The Problem: Alcohol consumption is a risk factor for many public health harms. Impaired driving is one of the largest contributors to motor vehicle crashes. Each year in the United States roughly 13,400 people die and an additional 255,500 are injured in motor vehicle crashes involving an alcohol-impaired driver. In 2006, these crashes accounted for almost a third of all U.S. traffic-related deaths. CDC: Impaired Driving Factsheet. Alcohol consumption is also a risk factor for cancer and other chronic conditions such as cirrhosis. One established risk factor for excessive alcohol consumption is high density of outlets that sell alcohol.

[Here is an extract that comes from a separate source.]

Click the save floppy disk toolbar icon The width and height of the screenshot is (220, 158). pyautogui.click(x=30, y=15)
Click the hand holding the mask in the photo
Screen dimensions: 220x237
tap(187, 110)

The Law: The density of alcohol outlets is regulated primarily through local zoning and licensing laws. In general, localities have wide authority under each body of law to determine when and where alcohol may be delivered through retail sale. Both types of law may be used to advance public health priorities. For examples of local laws regulating alcohol outlet density, with specific reference to reducing health related harms, see San Francisco Ordinance 781.9 and Orlando Ordinance 5-1. In some instances, state governments prescribe rules regulating the density of alcohol outlets and other features of retail alcohol sale. For examples of state laws, see N.H. Stat. § 179.19 (New Hampshire) and CA. Bus. & Pro. Code § 25631-25633 (California).

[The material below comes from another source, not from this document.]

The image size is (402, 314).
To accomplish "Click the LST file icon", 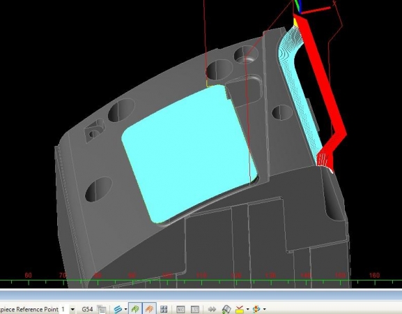I will click(x=195, y=309).
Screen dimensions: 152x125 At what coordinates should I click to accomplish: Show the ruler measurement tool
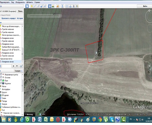coord(62,6)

The Evidence: An expert panel at the Community Guide systematically reviewed studies assessing the effect of limiting alcohol density on alcohol-related harms. Campbell et al, The Effectiveness of Limiting Alcohol Outlet Density As a Means of Reducing Excessive Alcohol Consumption and Alcohol-Related Harms, Am J Prev Med 2009;37(6). The reviewers identified 9 studies that fit their criteria of evaluating the relationship between legally imposed limitations on alcohol outlet density and one or more health outcomes. Each of the nine studies employed a time series design that compared health outcomes before and after the adoption of density-limiting law. Though acknowledging that other factors related to density of alcohol outlets may be contributing to poor health outcomes, the reviewers found sufficient evidence to conclude that limiting alcohol density reduces alcohol consumption as well as some types of violent crime.
The Bottom Line: According to the authors of a Community Guide systematic review, there is sufficient evidence to support the effectiveness of laws limiting density of alcohol outlets as a means of decreasing alcohol-related harms.